Bagian Teks
════════════════

Aku tak tahu kapan ini bermula. Bisa jadi aku membenci keberadaan
dirinya. Bisa jadi juga tidak. Tapi
dia bukanlah kejahatan, tapi bukan serta merta menjadikan
dia sebagai pembenaran dari pelarian diri dari eksistensianku sendiri. Sebagai diriku sendiri, demikian
dia juga menanggapi segala kejadian yang terjadi dalam keseharianku.
Oh iya, aku ingat,
dia mulai ada saat aku tak mampu menahan gejolak pemberontakan dalam batinku, batin yang tersiksa. Dia ada dalam penghayatanku akan semua lirik pemberontakan yang dinyanyikan Kurt Cobain saat dia memimpin band-nya, Nirvana, bernyanyi di Unplugged in New York, atau bisa saja lirik ini adalah lirik kemerdekaan jiwa yang tertindas. Sungguh, saat kali pertama mendengar suara Kurt Cobain, betapa gejolak dalam diri ini jebol begitu saja. Setiap suara parau yang dia lantunkan, memunculkan keberadaan
yang lain dalam diriku. Dan dikemudian hari aku menamakan
yang lain ini sebagai Vester Cobain.

════════════════

Materi yang Ditampilkan

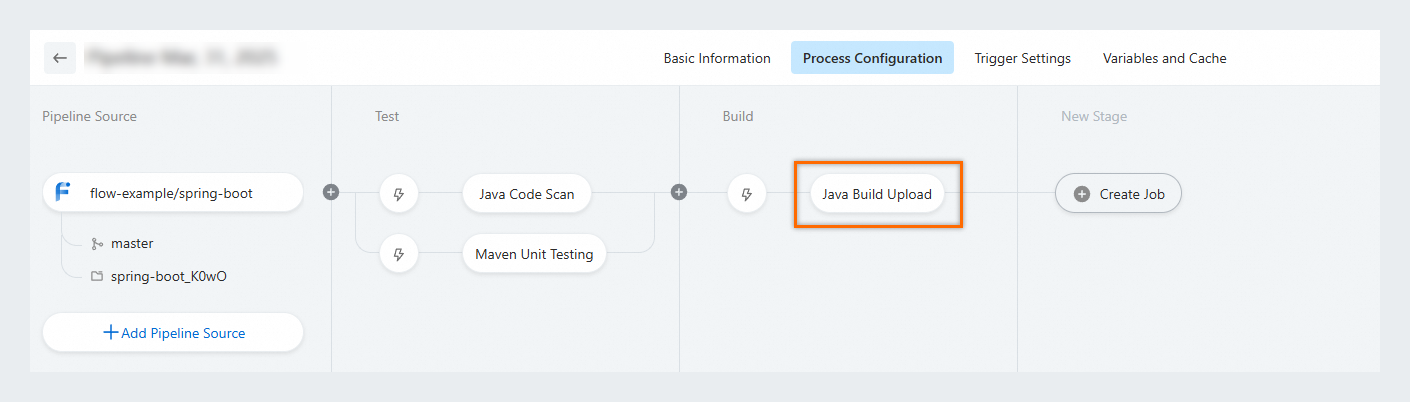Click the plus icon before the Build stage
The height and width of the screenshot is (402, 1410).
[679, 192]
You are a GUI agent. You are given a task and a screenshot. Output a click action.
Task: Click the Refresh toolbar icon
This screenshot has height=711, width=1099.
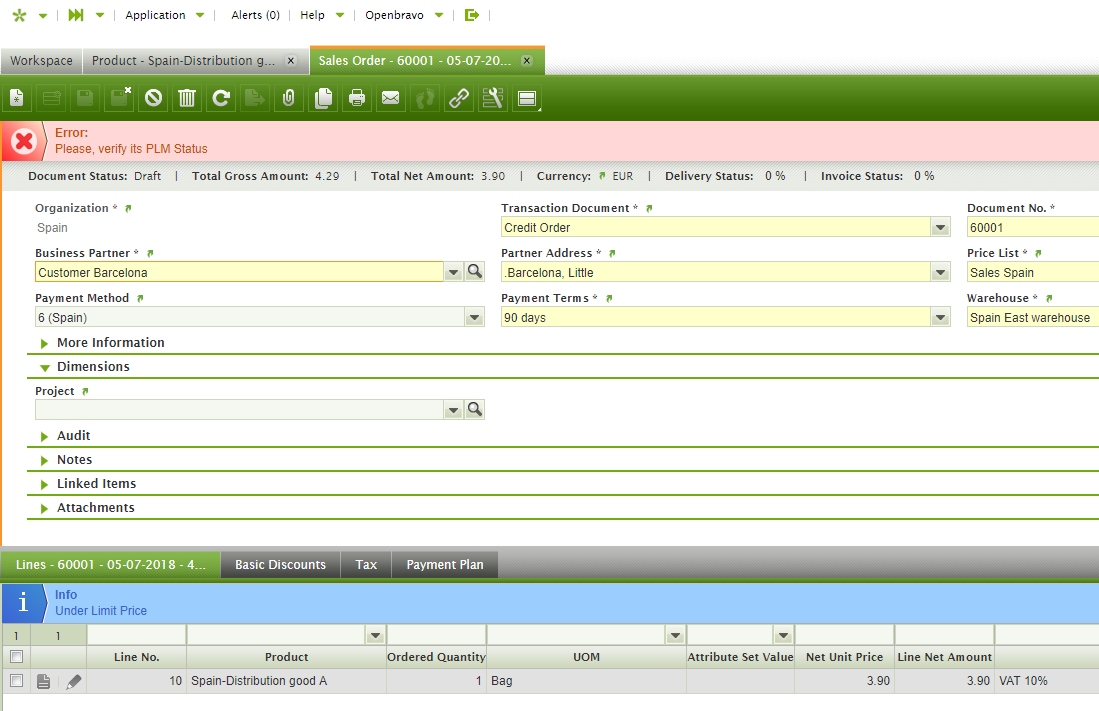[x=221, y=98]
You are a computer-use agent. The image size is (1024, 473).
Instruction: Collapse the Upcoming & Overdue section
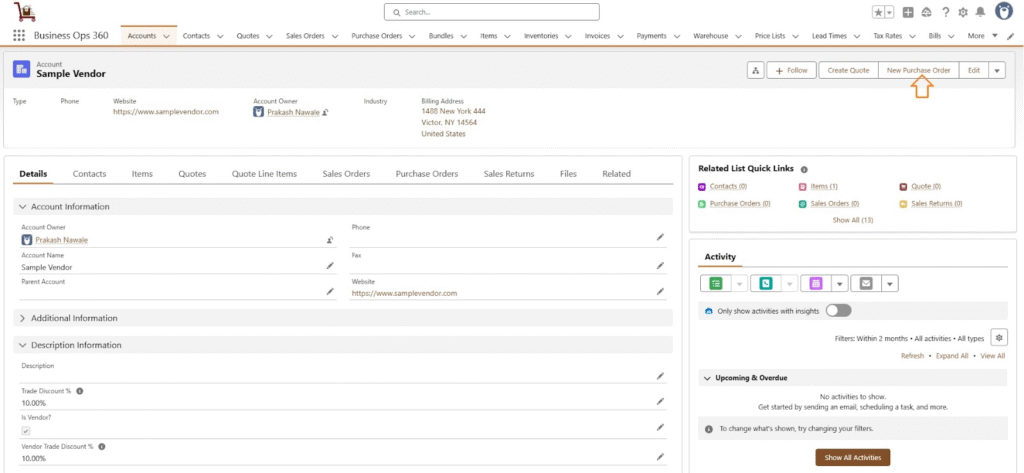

════════════════

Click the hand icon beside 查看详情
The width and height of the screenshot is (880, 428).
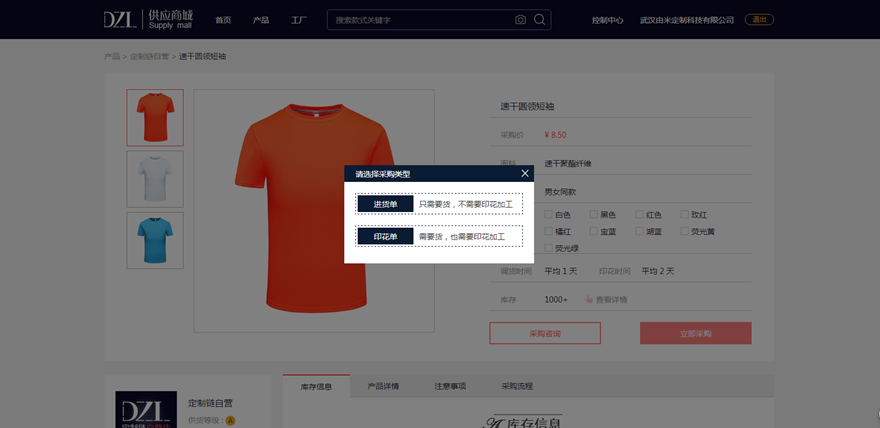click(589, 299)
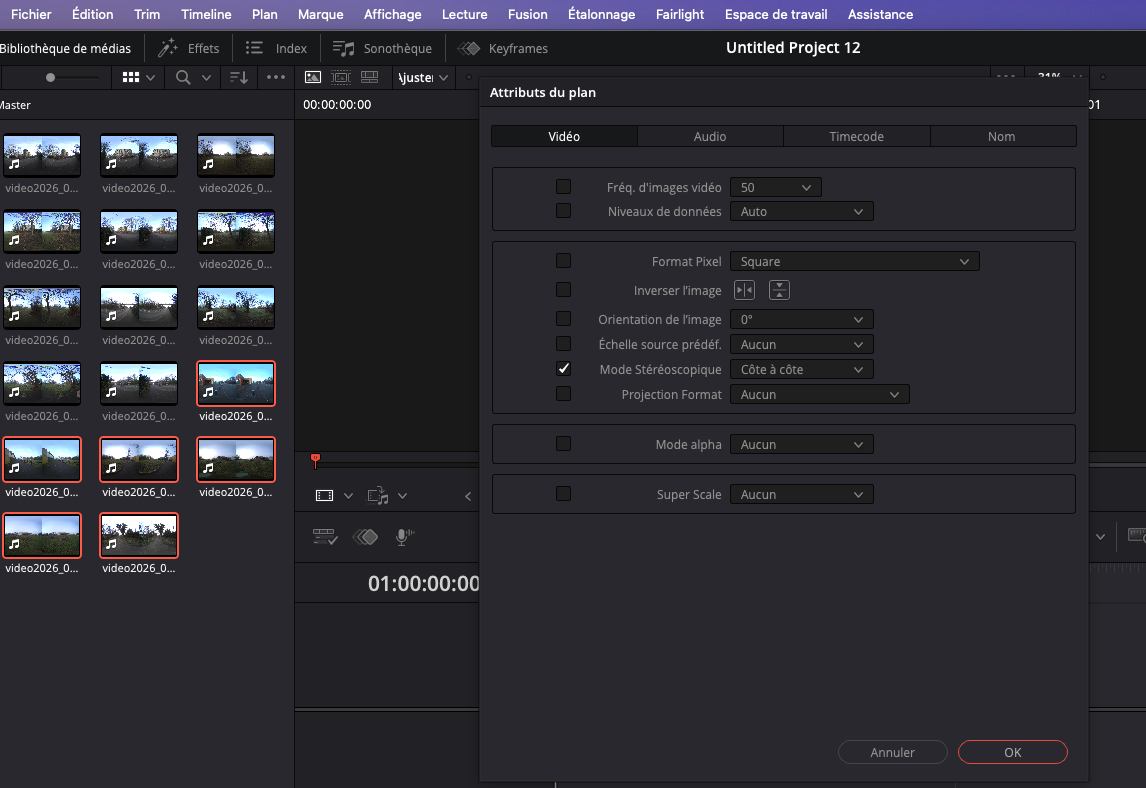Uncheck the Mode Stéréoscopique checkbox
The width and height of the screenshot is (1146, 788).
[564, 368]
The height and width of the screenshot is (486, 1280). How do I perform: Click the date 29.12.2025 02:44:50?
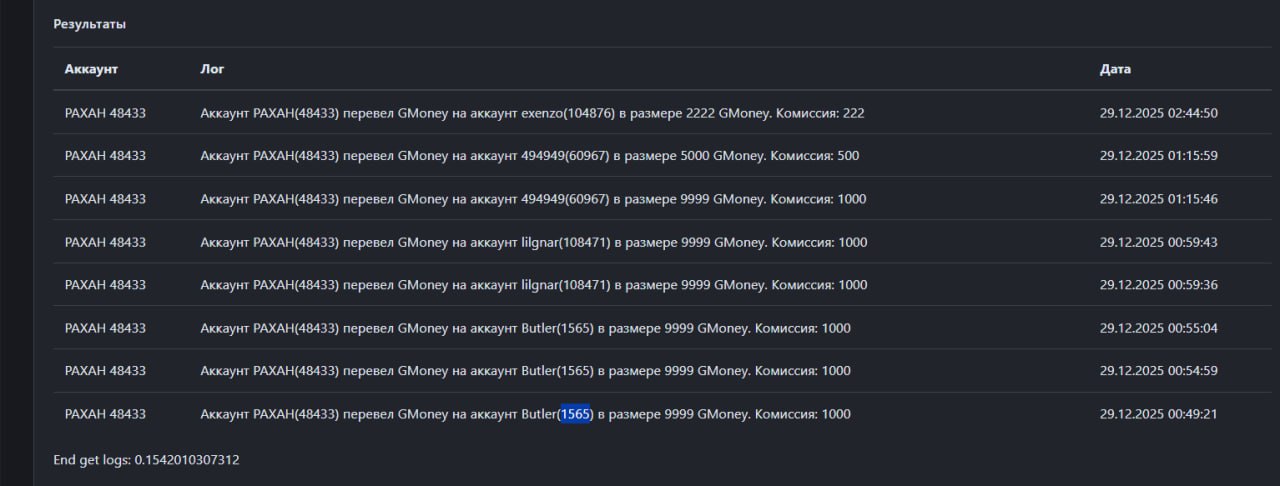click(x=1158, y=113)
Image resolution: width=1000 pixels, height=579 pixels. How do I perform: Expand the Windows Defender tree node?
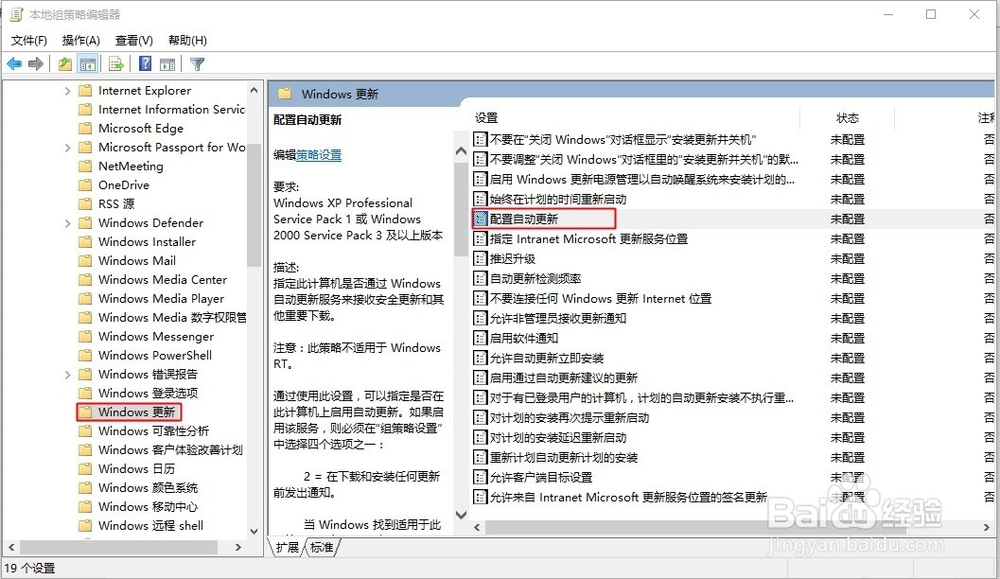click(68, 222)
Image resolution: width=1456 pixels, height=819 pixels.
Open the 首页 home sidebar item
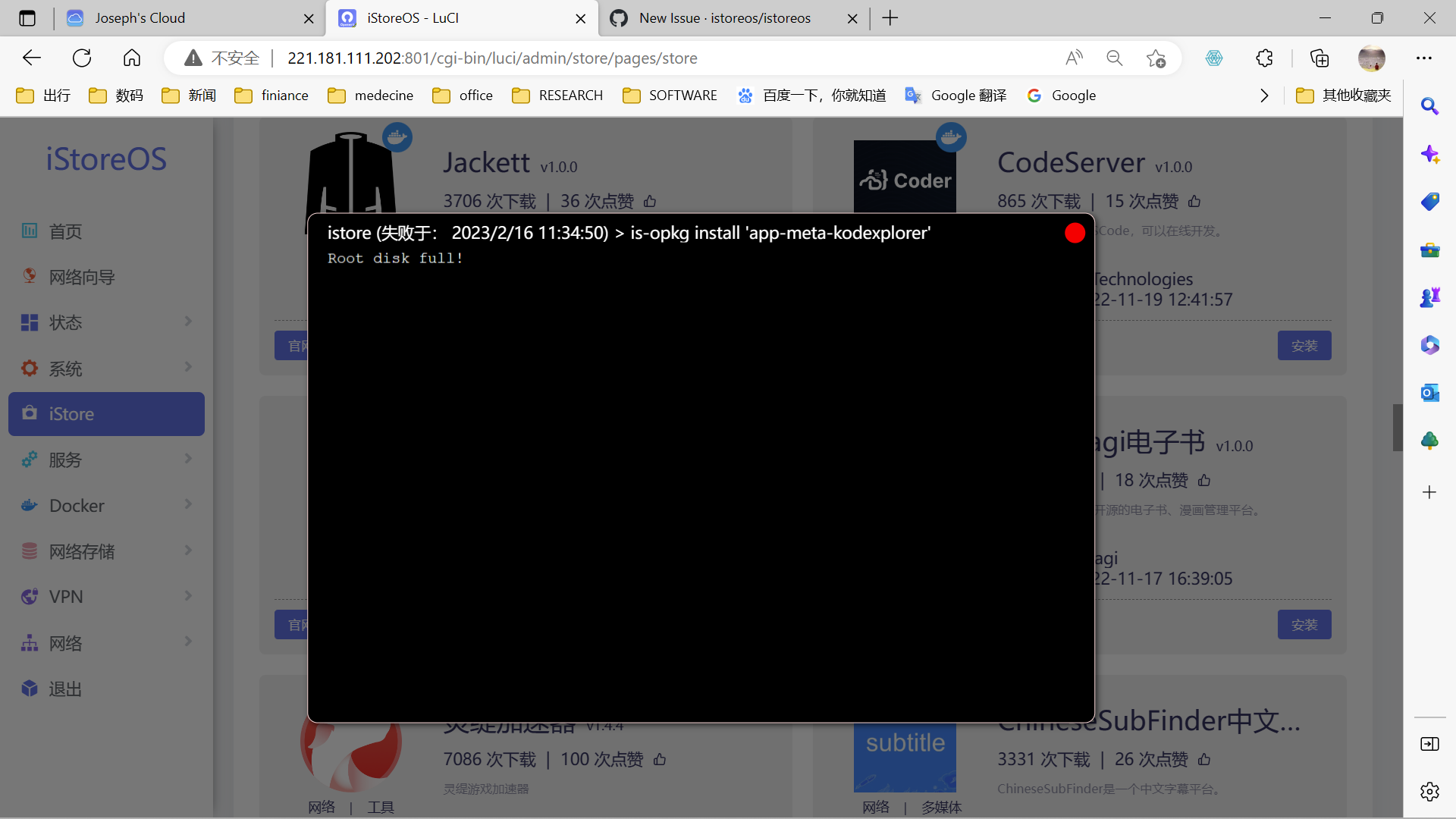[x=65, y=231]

════════════════

Yang Harus Dikerjakan
(a) Jawablah pertanyaan berikut berdasarkan bagian teks.
(i) Band apa yang dipimpin Kurt Cobain?
(ii) Di acara apa band itu bernyanyi?
(iii) Nama apa yang kemudian diberikan pencerita kepada "yang lain" dalam dirinya?
(b) Menurut bagian teks, apa yang memunculkan keberadaan "yang lain" dalam diri pencerita? Jelaskan dalam satu sampai tiga kalimat.
(c) Kutip persis semua yang tertulis di bagian teks, mulai dari "Aku tak tahu" sampai dengan "terjadi dalam keseharianku.".

Jawaban
(a)
(i) Nirvana.
(ii) Unplugged in New York.
(iii) Vester Cobain.

(b) Keberadaan itu muncul saat pencerita tak mampu menahan gejolak pemberontakan dalam batinnya yang tersiksa. Ketika pertama kali mendengar suara Kurt Cobain, gejolak itu jebol begitu saja, dan setiap suara parau yang dilantunkannya memunculkan "yang lain" dalam diri pencerita.

(c)
Aku tak tahu kapan ini bermula. Bisa jadi aku membenci keberadaan
dirinya. Bisa jadi juga tidak. Tapi
dia bukanlah kejahatan, tapi bukan serta merta menjadikan
dia sebagai pembenaran dari pelarian diri dari eksistensianku sendiri. Sebagai diriku sendiri, demikian
dia juga menanggapi segala kejadian yang terjadi dalam keseharianku.